## Exercise directions
Beginning with the line that contains "Instruction: Open the Facebook social icon", restate each line below through the final one exactly, and exclude the pictures.

Source records:
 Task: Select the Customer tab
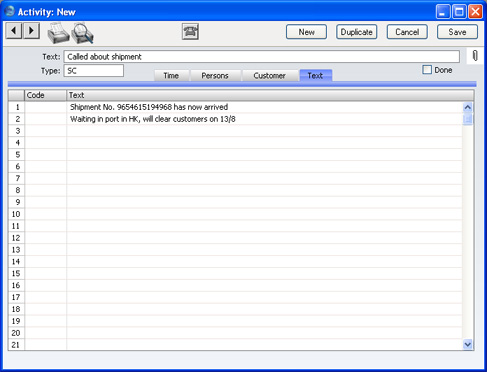pyautogui.click(x=269, y=76)
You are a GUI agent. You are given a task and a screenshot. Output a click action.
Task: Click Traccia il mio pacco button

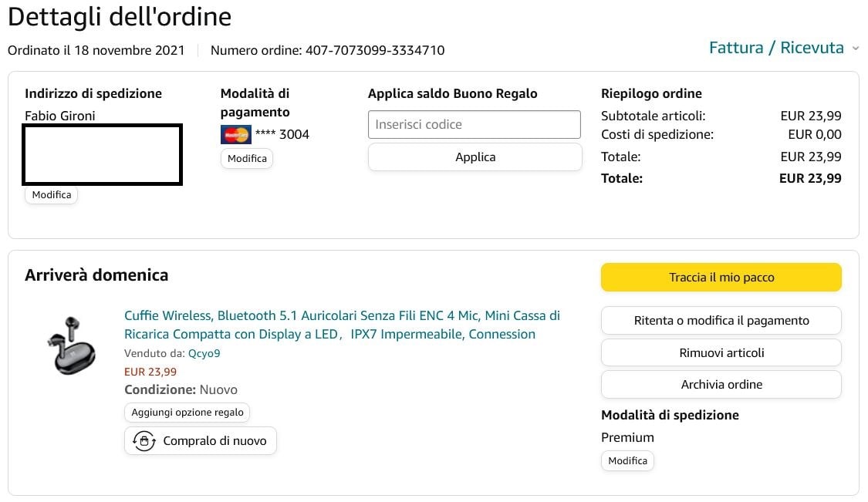(x=721, y=278)
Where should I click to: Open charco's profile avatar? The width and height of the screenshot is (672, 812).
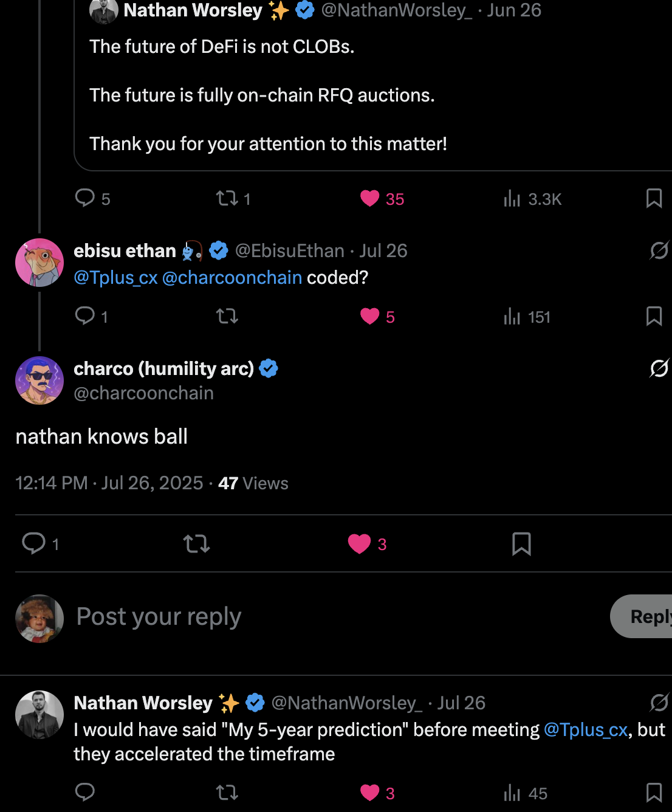(39, 380)
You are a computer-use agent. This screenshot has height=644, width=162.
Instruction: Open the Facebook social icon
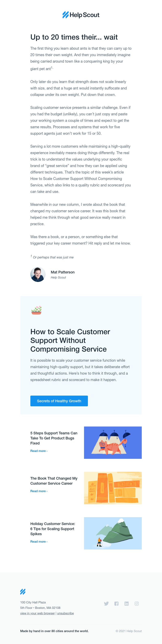[116, 604]
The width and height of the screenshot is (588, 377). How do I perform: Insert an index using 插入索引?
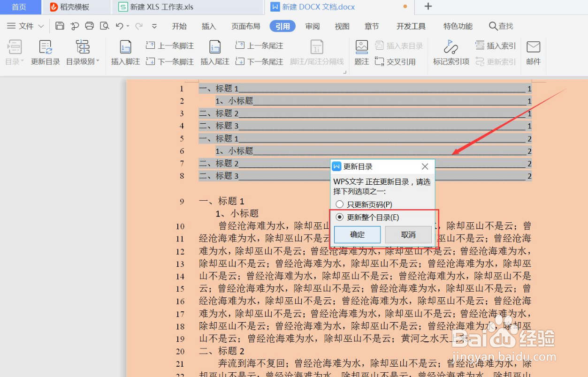(x=495, y=45)
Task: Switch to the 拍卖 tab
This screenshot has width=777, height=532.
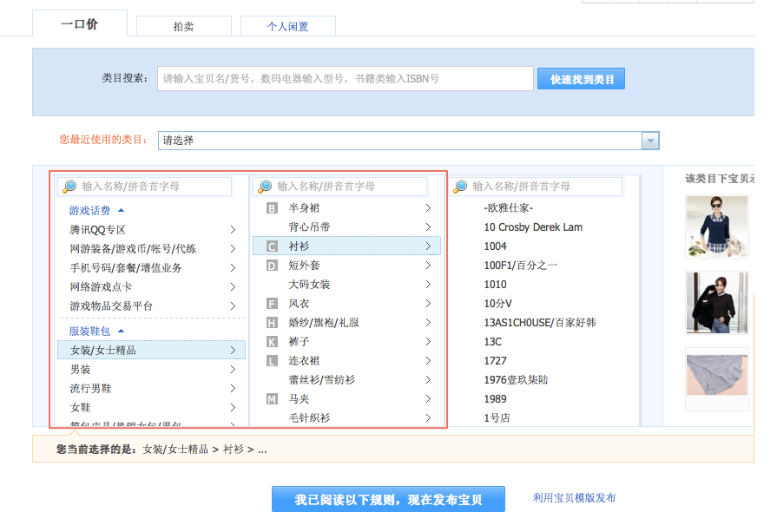Action: [x=183, y=26]
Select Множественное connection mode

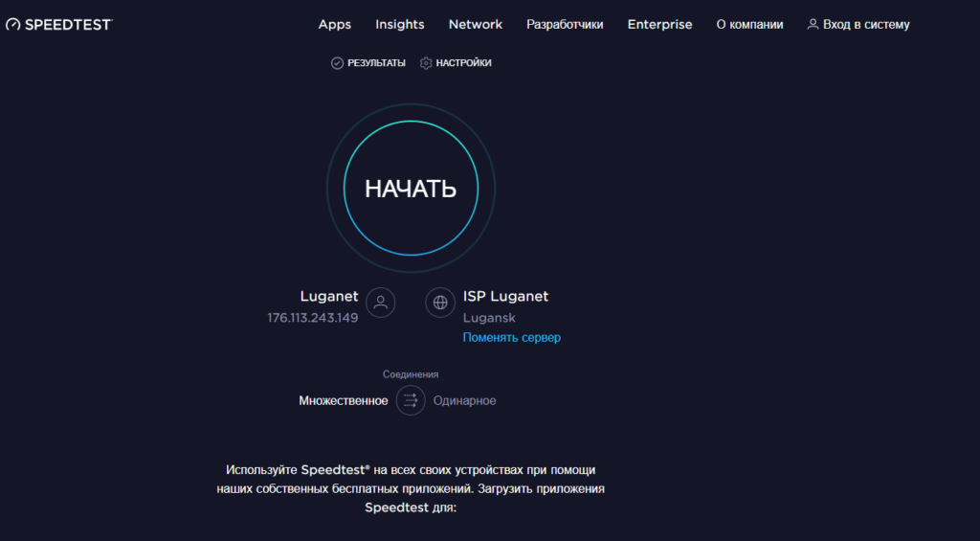pos(343,401)
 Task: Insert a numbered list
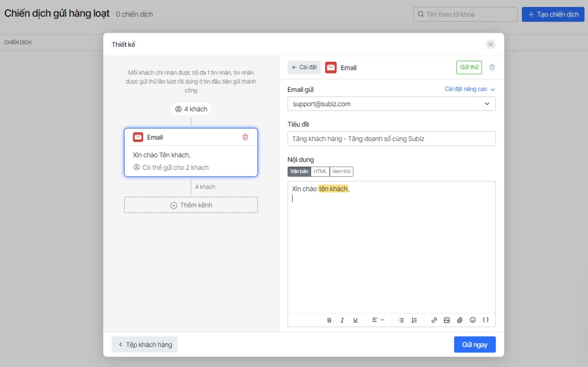pos(414,320)
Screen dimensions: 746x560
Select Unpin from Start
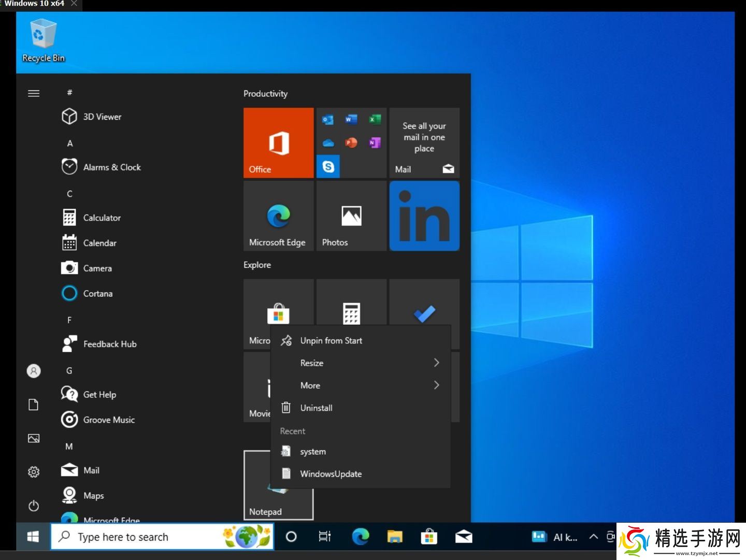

## Completed exercise
Instruction: Open the Facebook social icon
[116, 604]
The width and height of the screenshot is (588, 377). How do I perform: Insert an index using 插入索引?
(x=495, y=45)
Task: Switch to the 拍卖 tab
This screenshot has width=777, height=532.
Action: [x=183, y=26]
Select Множественное connection mode

pos(343,401)
 Task: Insert a numbered list
pos(414,320)
Screen dimensions: 746x560
Select Unpin from Start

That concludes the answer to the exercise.